Hanno Böck hanno at hboeck.de
Mon May 5 11:32:22 CEST 2014


On Fri, 02 May 2014 23:20:11 +0100
ianG <iang at iang.org> wrote:

> Imagine that algorithm agility was banned.  No more choice!  How much
> resource would this free up?

I get your point why you don't like algorithm agility, but I really
don't know what the alternative would be (or if it wouldn't be much
worse).

We probably agree that from time to time, there are improvements we'd
like to see in encryption.
E.g. a few years ago forward secrecy was "some exotic stuff", TLS
implementations rarely supported it, today everyone's running around and
saying "we need forward secrecy" (and - for very good reasons).

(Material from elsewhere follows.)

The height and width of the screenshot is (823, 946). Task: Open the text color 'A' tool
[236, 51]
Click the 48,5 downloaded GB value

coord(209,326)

If I should make a prediction, I think in a few years from now we'll
have a strong trend towards "we need 100% timesafe and branch-free
algorithm implementations to avoid sidechannels" and maybe at some
point people may also wonder if AES is still secure enough [1].


Now I wonder: How would such a transition work without algorithm
agility? I'm aware that algorithm agility doesn't work extremely well
for the transition, but it works at least somewhat. We can e.g. probably
at some point in the near future deprecate most of RC4 and SSL3 use.

We do that by deploying new algorithm choices and use them when
available and when pretty much everyone has switched to systems that
don't need "ugly old algorithm" any more we can deprecate then.
How would such a transition work in a one-algorithm-scenario?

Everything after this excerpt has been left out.